# Ugg Sandals 50% Off



## skippershe (May 22, 2006)

I had to share this sale with my Outbacker girlfriends...
Nordstrom has Ugg Sandals on sale at 50% off








My sister was wearing these and told me how much she loved them and that they were around $75-$80 when she bought them. A couple of weeks later, I went to Nordstrom to pick up a pair and was thrilled to find out they were on sale for $48.00 (30% off).

I bought two pairs of the Layback, one in a moss green linen, and one in the cream linen. I really wanted a brown sandal, but they didn't have any in the store. When I got home, I looked online and found the chestnut sandal. It's the same suede on top just like the boots, so I ordered a pair online and had them shipped to my house.

Today I received a sale email from Nordstrom and checked to see if they went down in price and now they are $36.90! I called Nordstrom on the phone and they gave me a credit adjustment of $13.00 on my card









Anyways, I love my ugg sandals! Thought I'd pass this on









Ugg sandals


----------



## microspouse (Apr 11, 2007)

Ohhh! Those look absolutely comfy! Does the sheepskin lining just add to the comfort? I live in flipflops in the summer...
Kris


----------



## MaeJae (May 12, 2005)

Thanks Dawn... I'll have to let my MIL know.









MaeJae


----------



## skippershe (May 22, 2006)

Barron6pack said:


> Ohhh! Those look absolutely comfy! Does the sheepskin lining just add to the comfort? I live in flipflops in the summer...
> Kris


Kris,
Yes, the sheepskin makes them really soft and snug. I hate when new flip flops are loose on my feet.
The sole feels almost like a gel...I've had mine on all day today


----------



## JonesFamily (May 15, 2007)

Awesome sale! Thank you!!










Lisa


----------

> [Source data]:
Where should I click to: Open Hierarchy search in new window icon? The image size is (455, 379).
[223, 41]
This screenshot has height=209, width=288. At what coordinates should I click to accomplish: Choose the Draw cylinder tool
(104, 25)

> [Direction 1]:
In the forum thread about the Ugg sandal sale, rewrite as a short bulleted list the paragraph that begins "I bought two pairs of the Layback," keeping its main facts.
> [Direction 2]:
Translate this sentence from the forum thread about the Ugg sandal sale into Spanish: "Yes, the sheepskin makes them really soft and snug."

> [Full output 1]:
- Bought two pairs of the Layback: one in moss green linen, one in cream linen.
- Wanted a brown sandal, but the store had none.
- Found the chestnut sandal online at home, with the same suede on top as the boots.
- Ordered a pair online and had it shipped to the house.

> [Full output 2]:
Sí, la piel de oveja las hace realmente suaves y ajustadas.